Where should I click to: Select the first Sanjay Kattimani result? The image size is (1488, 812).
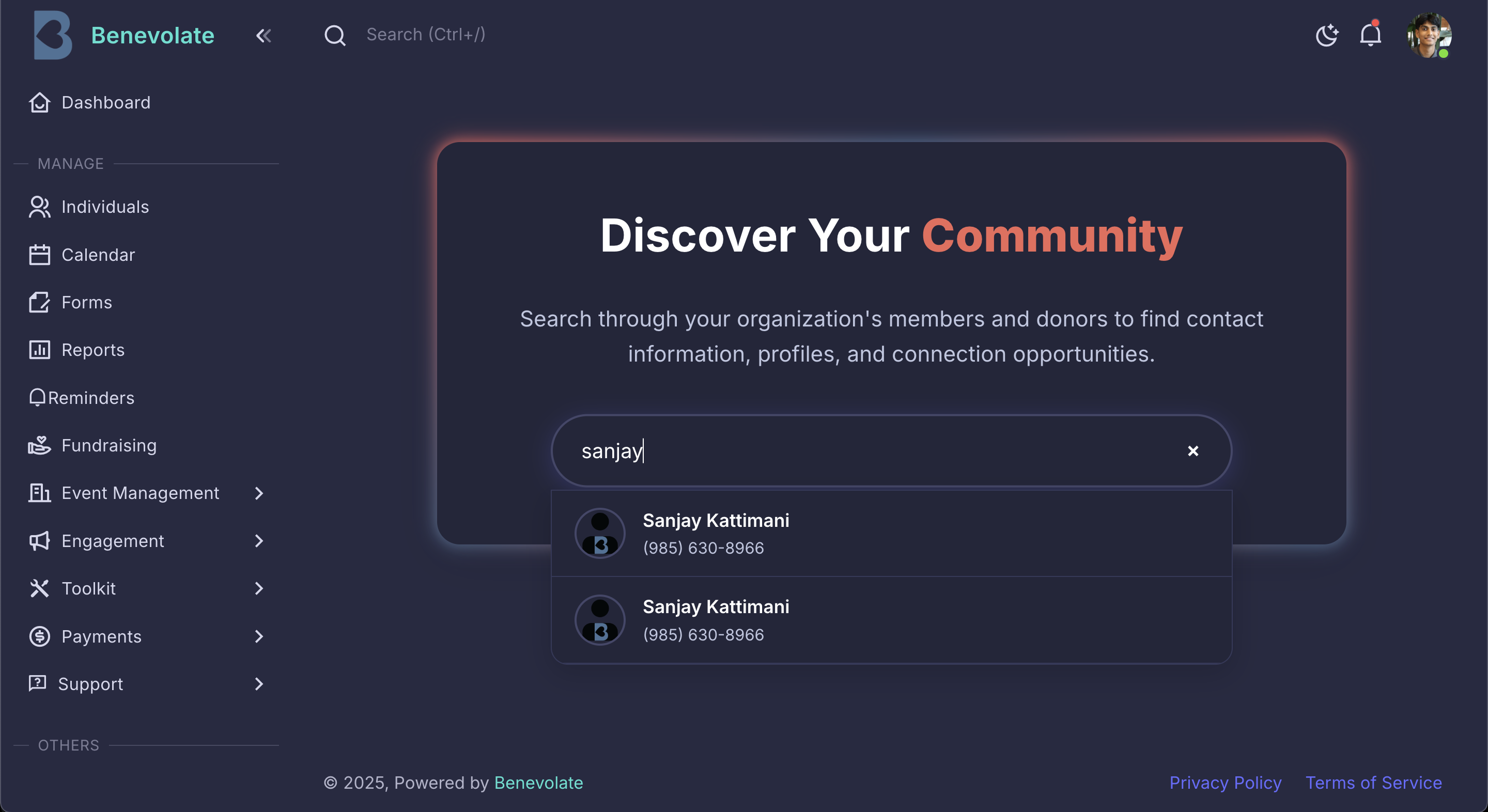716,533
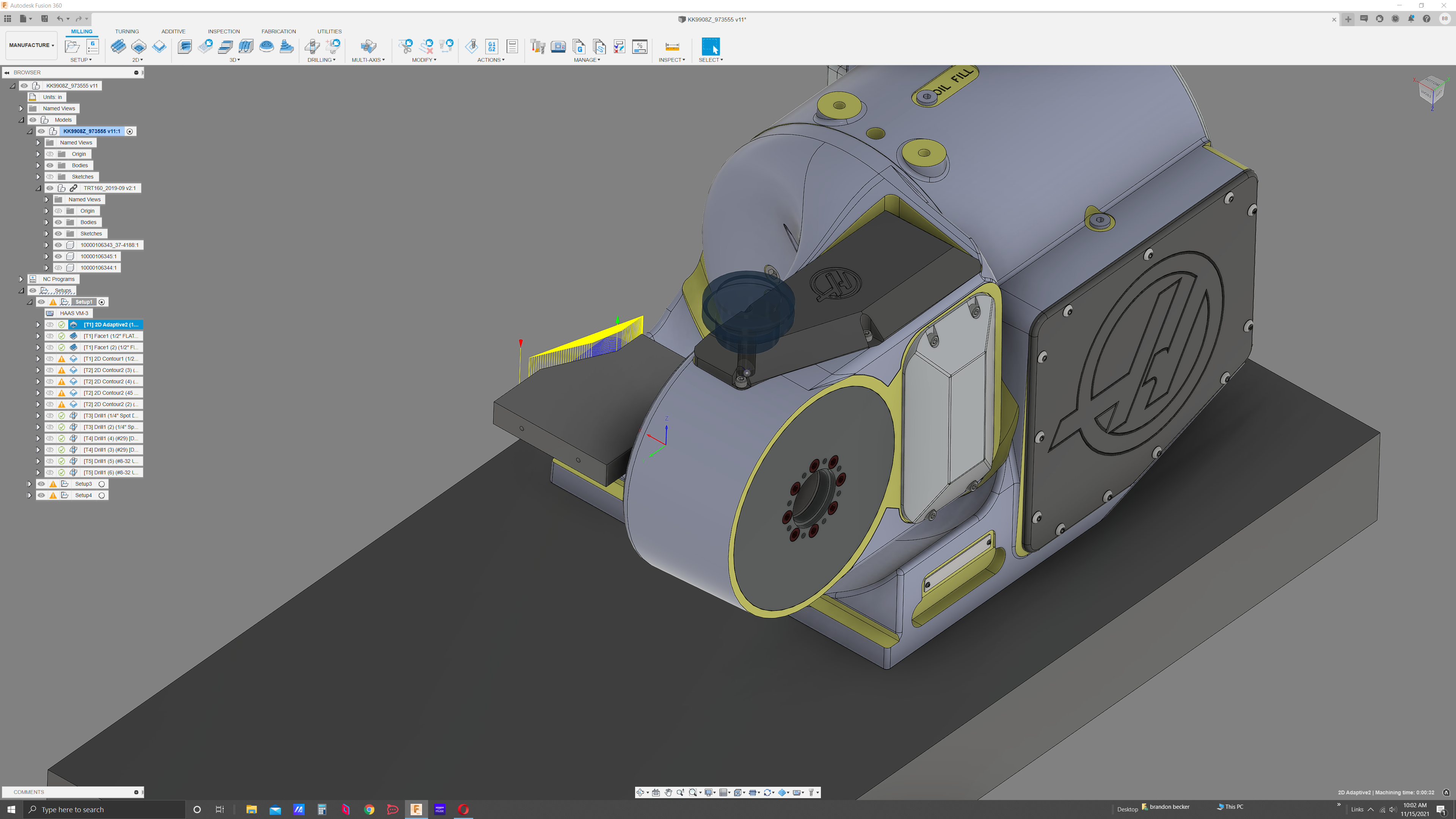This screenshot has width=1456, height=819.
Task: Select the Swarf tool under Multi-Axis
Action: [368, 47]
• • • • •
About this task>
Would you set down the material exactly as it stands, without the pictures?

Exercise result>
Where should I click to: Select the first Sanjay Kattimani result? The image size is (1488, 812).
716,533
This screenshot has width=1456, height=819.
Task: Select the Swarf tool under Multi-Axis
Action: [368, 47]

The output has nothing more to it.